VIN registrations monitored by Twitter group @Model3VINs indicate that Tesla has filed multiple batches equaling more than 16,000 new Model 3 from August 5 to August 12. With the addition of small batches of new VINs this Sunday, Tesla has now registered a total of 98,254 Model 3 since the vehicle’s production started. Together with this notable ramp was an increase in filings corresponding to Dual Motor vehicles, which started picking up in July. Following is a graph showing the rise in Dual Motor VIN registrations as of August 1, 2018.

A graph showing the trend of Tesla’s Model 3 VIN registrations as of August 1, 2018. [Credit: Model3VINs/Twitter]

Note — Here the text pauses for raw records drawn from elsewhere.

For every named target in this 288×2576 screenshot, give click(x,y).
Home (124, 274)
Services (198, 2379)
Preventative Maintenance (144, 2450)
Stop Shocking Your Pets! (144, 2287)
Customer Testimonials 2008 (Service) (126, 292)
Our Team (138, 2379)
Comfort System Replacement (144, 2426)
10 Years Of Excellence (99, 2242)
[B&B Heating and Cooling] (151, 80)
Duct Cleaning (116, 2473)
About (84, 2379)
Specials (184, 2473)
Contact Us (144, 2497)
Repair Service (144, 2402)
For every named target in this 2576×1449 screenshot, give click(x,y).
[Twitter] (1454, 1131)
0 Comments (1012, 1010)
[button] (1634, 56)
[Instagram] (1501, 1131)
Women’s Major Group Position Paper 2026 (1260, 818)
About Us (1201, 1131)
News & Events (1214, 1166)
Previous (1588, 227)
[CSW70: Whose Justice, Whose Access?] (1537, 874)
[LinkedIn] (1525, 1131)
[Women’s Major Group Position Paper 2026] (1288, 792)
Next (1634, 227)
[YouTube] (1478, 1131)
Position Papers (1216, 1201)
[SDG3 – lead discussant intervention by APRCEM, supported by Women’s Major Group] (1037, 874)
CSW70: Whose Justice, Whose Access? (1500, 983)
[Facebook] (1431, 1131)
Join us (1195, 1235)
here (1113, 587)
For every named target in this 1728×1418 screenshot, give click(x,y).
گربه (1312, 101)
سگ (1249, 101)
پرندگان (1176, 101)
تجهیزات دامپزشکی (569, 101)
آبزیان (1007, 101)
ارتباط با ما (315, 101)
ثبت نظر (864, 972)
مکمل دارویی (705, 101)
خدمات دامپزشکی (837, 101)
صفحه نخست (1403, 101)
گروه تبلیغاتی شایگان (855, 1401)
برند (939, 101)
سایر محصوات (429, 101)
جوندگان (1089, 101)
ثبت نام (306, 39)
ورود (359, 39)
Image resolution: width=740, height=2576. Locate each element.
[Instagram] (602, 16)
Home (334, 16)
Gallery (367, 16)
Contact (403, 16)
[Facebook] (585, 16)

The Model 3 started production in mid-2017, but its ramp has been nothing but encouraging. When Elon Musk handed over the first 30 vehicles to employees in last year’s Model 3 Handover Party, Musk stated that Tesla would likely hit a production rate equal to 5,000 cars per week by the end of December 2017. Tesla was only able to attain this target on the final week of June 2018, and only by adopting unorthodox strategies such as air-freighting robots from Europe to the United States and building an entirely new assembly line inside a sprung structure on the grounds of the Fremont factory.

Since hitting its 5,000/week goal at the end of Q2, Tesla appears to have attained a breakthrough in the production of the Model 3. This week’s more than 16,000 new Model 3 VIN filings, for example, is roughly equal to the total VIN registrations in the first eight months of the vehicle’s production. VIN registrations over the past few months indicate that Tesla only breached the 16,000-vehicle mark near the end of March 2018.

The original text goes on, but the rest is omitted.